DRINKING TOO MUCH OF HIS OWN WHINE
History has a way of auto-romanticizing. It strips itself of the bad smells, obnoxious personality traits and instinctive class distinctions that accompany real life. Today we revere figures like Benjamin Franklin, Patrick Henry, Sam Houston or Winston Churchill, to name but a few, however if we’d lived contemporaneously with them or many of their well-known peers we might have had second thoughts about them. Patrick Henry of “give me liberty or give me death” fame fought ratification of the Constitution because it gave the federal government too much power; Franklin was a womanizer who insisted on bringing up that pesky issue of slavery in the 1790’s when most wanted to leave well enough alone; Houston was a drunk who fought against Texas’ secession and lost the vote 171-6; Winston Churchill, often acceptably inebriated, spent more of his days as a back bencher and reject of the British people than he did its leader. All were highly criticized, themselves critical of others, rejected, fought lost causes, had ugly personality traits and one or most probably were the kind of people many readers would not long countenance in personal association.
Institutions and conventions of today exist only after having been forged by the fires of examination and debate. Great projects often were failures in their inception. The first attempt at the Panama Canal resulted in the era’s largest bankruptcy and its present day usefulness does not argue for the fraud and failure of its initial attempts.
The Lubbock Chamber of Commerce President recently published to the local newspaper a rant that surely must have been written while drinking too much his own whine. We suspect that after he sobered from his self-pitying, back-patting stupor he was sorry he wrote it. It was a drawer-letter if ever we’ve read one. He should have written it, put it in a drawer, and left it there having gratified his need to howl at the moon without the indecency of having committed publicus of equus asinus.

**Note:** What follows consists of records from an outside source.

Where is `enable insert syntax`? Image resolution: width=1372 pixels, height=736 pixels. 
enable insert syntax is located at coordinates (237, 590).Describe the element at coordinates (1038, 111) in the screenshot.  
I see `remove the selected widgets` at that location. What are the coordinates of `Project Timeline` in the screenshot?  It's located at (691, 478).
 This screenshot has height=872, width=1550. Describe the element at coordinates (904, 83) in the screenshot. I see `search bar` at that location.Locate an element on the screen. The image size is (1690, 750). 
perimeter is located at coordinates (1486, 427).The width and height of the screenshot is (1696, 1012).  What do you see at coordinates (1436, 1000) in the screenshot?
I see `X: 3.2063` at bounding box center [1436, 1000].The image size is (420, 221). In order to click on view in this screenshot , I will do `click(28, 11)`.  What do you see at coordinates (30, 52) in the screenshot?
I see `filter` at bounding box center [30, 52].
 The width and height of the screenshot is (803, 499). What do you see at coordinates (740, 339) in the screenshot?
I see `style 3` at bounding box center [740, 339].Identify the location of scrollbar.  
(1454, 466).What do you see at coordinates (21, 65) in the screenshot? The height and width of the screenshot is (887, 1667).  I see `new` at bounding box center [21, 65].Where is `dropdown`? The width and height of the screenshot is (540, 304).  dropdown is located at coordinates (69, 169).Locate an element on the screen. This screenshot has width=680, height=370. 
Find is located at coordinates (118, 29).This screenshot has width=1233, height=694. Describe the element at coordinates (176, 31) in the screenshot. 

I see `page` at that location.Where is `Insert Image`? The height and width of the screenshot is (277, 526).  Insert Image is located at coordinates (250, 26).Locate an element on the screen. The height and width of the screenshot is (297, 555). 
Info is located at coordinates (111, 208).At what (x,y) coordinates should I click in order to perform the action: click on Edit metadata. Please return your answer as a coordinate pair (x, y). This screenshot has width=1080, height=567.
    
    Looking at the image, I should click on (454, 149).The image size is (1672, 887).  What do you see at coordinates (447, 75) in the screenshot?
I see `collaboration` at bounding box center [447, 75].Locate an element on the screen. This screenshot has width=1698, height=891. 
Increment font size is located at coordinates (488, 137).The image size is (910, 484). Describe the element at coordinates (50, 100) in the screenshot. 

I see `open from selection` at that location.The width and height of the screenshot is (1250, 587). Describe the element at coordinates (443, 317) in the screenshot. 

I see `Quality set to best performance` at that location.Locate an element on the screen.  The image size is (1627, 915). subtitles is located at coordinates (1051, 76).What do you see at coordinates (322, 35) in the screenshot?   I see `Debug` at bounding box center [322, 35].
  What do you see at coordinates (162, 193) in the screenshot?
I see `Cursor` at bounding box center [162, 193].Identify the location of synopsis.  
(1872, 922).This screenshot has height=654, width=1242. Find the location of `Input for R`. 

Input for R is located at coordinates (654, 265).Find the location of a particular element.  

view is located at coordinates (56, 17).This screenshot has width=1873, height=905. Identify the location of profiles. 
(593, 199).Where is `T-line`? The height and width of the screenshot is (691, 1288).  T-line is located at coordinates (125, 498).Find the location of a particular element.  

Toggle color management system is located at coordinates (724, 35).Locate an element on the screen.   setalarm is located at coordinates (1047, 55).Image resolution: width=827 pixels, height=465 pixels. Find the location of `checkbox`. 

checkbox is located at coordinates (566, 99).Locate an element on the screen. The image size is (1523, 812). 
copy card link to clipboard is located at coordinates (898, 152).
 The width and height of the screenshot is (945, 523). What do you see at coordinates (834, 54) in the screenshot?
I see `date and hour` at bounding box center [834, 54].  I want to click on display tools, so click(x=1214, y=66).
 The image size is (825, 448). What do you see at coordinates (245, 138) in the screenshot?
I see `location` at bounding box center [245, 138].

The gist of the Chamber leader’s letter, found below, seems to be resentment that the Chamber’s fantasies are questioned. It seems inconceivable to him that there are good citizens who together imagine Lubbock a place of low taxes that is relatively free from the strings attached to federal funds. At the Sandstorm Scholar we’re impressed with some of the Imagine Lubbock Together plans we’ve been shown, even if we could have written most of the conclusions before they went through the theatrics of an 18 month pep rally. So long as they keep their promises to fund their performing arts center privately and to provide an endowment for its operating expenses, we like the idea. No one has discovered “666” marked on the underside of any smart meter and we had to Google “Delphi Method” to recognize the techniques used in almost every professed consensus building exercise we’ve been involved in.
But neither our impressions nor the tender feelings of the Chamber leader negate the validity of the critics or their right to be heard. A bank doesn’t ask a non-equity employee to sign the promissory note for his employer’s loan. Nor do we ask the guarantee of a hireling that “these folks are looking out for Lubbock’s best interests.” He’s signing notes he hasn’t the credit to back when he presupposes to know what are the best interests of Lubbock or the motives of his employers. Give us the pure capitalism of selfish financial motives any day. Those we can understand and trust. When someone’s business prospers others find opportunity in spinoff commerce and competition.
We’re not suspicious of the Chamber. It’s doing what chambers of commerce and their bureaucrats do. It isn’t necessary to demonize the Chamber to debate its proposals nor should our elected officials be neutered of opinions or banned from participation. But when we become so enamored with the idea that we have ideas, or so attached to our ILTs, that our feelings are hurt when we are challenged then it is probably time to regroup and do an attitude check. Conversely, labeling something as being “Agenda 21” is its own tactic of tainting the opponent rather than arguing the merits. If local government approval or public funding are sought for these imaginary projects then debate outside of the strictures of the Chamber ought to be encouraged.
No whining allowed.
Lubbock Avalanche-Journal / June 4, 2013
The Imagine Lubbock Together effort during the past 20 months delivered an opportunity for community development our city has not experienced since May 1970 and the tornado that devastated a portion of Lubbock.
The current visioning and planning provides Lubbock citizens the most inclusive planning event in which the community has ever had the chance to participate. Yet there are still those few dissatisfied and disgruntled citizens who see it best to find fault with the process and don’t trust private business leaders who facilitated this planning to help improve Lubbock’s future.
Among the accusations are: UN Agenda 21 sustainable development planning, smart meters, ICLEI, huge tax increases, eminent domain, Delphi techniques, federal funding and only 3,000 Lubbock citizens actually participated — to name but a few.
Using that same openness, I express my thanks to the Imagine Lubbock Together steering committee, volunteers who many have given significant time and money back to this community over the years and are all known as people of integrity who would never intentionally do anything to harm the community.
I guarantee these folks are looking out for Lubbock’s best interests and actively working to do something positive as opposed to those claims.
So, on behalf of those of us who see the positive nature of Imagine Lubbock Together and future growth of our community from this process, thank you to the leaders who are helping make Lubbock a better place to live.